Abel Wabella, que dirigiu o site da Global Voices em amárico, perdeu a audição em um ouvido devido à tortura que sofreu depois de se recusar a assinar uma falsa confissão.

Atnaf Berhane lembrou que uma de suas sessões de tortura durou até às 2 da manhã e que continuou depois de algumas horas de sono.

Um dos agentes de segurança que prendeu Zelalem Kibret havia sido seu aluno na universidade onde lecionava.

Jomanex Kasaye relatou a agonia mental de deixar a Etiópia antes da detenção dos seus amigos – a angústia da impotência – o suspense interminável e o medo de que seus amigos não sobrevivessem.

Blogueiros da Zone9 juntos em Adis Abeba, em 2012. Da esquerda: Endalk, Soleyana, Natnael, Abel, Befeqadu, Mahlet, Zelalem, Atnaf, Jomanex. Foto cedida por Endalk Chala

Com modéstia, os blogueiros da Zone9 disseram: “Nós não somos pessoas fortes ou corajosas… estamos apenas felizes por inspirar os outros”.

No entanto, os blogueiros redefiniram o patriotismo com suas palavras e ações. É preciso muita coragem para amar o próprio país após ter sofrido nas mãos dele por se manifestar.

O jornalista ugandês Charles Onyango-Obbo, também presente na FIFA, compartilhou um provérbio igbo popularizado pelo escritor nigeriano Chinua Achebe, que diz:

Since the hunter has learned to shoot without missing, Eneke the bird has also learnt to fly without perching.

Desde que o caçador aprendeu a atirar sem perder, Eneke, o pássaro, também aprendeu a voar sem se empoleirar.

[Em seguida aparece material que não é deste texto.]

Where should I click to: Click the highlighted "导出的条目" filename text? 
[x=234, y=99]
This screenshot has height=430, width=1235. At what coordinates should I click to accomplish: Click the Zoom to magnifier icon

Em essência, ele quis dizer que, para manter os espaços digitais livres e seguros, os envolvidos nessa luta devem criar novos métodos.

Ativistas que estiverem nas linhas pela frente da liberdade de expressão na África subsaariana e em todo o mundo não podem se dar ao luxo de trabalhar isolados nem permanecer em silêncio por medo com frustração e derrota. Com a nossa força e unidade, os espaços on-line permanecerão livres para aprofundar a democracia por meio de uma dissidência vibrante.